#### ACTIVITY:
Output the records, every one, exactly as given.

++++ EXERCISE DATA ++++

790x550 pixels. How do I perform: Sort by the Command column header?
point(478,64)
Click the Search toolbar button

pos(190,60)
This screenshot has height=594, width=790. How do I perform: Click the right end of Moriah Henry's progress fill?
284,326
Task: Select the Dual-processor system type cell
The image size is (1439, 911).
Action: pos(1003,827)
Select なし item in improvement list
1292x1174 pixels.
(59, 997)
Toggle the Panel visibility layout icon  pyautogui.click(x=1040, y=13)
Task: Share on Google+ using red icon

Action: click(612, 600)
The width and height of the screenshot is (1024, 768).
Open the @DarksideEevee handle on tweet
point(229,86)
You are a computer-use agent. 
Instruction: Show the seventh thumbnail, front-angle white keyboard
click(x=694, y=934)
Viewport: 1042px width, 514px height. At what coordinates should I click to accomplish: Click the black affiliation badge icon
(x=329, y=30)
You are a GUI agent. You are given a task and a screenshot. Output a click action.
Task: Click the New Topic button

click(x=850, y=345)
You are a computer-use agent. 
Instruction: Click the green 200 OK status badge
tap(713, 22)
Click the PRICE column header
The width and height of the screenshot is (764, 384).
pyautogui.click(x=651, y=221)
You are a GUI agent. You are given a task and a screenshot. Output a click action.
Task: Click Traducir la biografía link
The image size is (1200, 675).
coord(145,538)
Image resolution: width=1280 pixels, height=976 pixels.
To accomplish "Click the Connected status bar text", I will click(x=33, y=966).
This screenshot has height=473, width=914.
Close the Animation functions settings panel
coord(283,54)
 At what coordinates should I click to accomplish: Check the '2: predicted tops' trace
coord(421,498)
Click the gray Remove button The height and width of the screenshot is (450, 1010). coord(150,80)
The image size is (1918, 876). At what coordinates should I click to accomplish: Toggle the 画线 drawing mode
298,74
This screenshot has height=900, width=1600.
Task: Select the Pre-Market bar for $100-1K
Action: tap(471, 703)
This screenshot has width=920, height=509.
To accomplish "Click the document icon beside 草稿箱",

++++

#### ANSWER TO THE PROBLEM:
790x550 pixels. How do I perform: Sort by the Command column header?
point(478,64)
Click the Search toolbar button

pos(190,60)
This screenshot has height=594, width=790. How do I perform: Click the right end of Moriah Henry's progress fill?
284,326
Task: Select the Dual-processor system type cell
The image size is (1439, 911).
Action: pos(1003,827)
Select なし item in improvement list
1292x1174 pixels.
(59, 997)
Toggle the Panel visibility layout icon  pyautogui.click(x=1040, y=13)
Task: Share on Google+ using red icon

Action: click(612, 600)
The width and height of the screenshot is (1024, 768).
Open the @DarksideEevee handle on tweet
point(229,86)
You are a computer-use agent. 
Instruction: Show the seventh thumbnail, front-angle white keyboard
click(x=694, y=934)
Viewport: 1042px width, 514px height. At what coordinates should I click to accomplish: Click the black affiliation badge icon
(x=329, y=30)
You are a GUI agent. You are given a task and a screenshot. Output a click action.
Task: Click the New Topic button

click(x=850, y=345)
You are a computer-use agent. 
Instruction: Click the green 200 OK status badge
tap(713, 22)
Click the PRICE column header
The width and height of the screenshot is (764, 384).
pyautogui.click(x=651, y=221)
You are a GUI agent. You are given a task and a screenshot. Output a click action.
Task: Click Traducir la biografía link
The image size is (1200, 675).
coord(145,538)
Image resolution: width=1280 pixels, height=976 pixels.
To accomplish "Click the Connected status bar text", I will click(x=33, y=966).
This screenshot has height=473, width=914.
Close the Animation functions settings panel
coord(283,54)
 At what coordinates should I click to accomplish: Check the '2: predicted tops' trace
coord(421,498)
Click the gray Remove button The height and width of the screenshot is (450, 1010). coord(150,80)
The image size is (1918, 876). At what coordinates should I click to accomplish: Toggle the 画线 drawing mode
298,74
This screenshot has height=900, width=1600.
Task: Select the Pre-Market bar for $100-1K
Action: tap(471, 703)
This screenshot has width=920, height=509.
To accomplish "Click the document icon beside 草稿箱",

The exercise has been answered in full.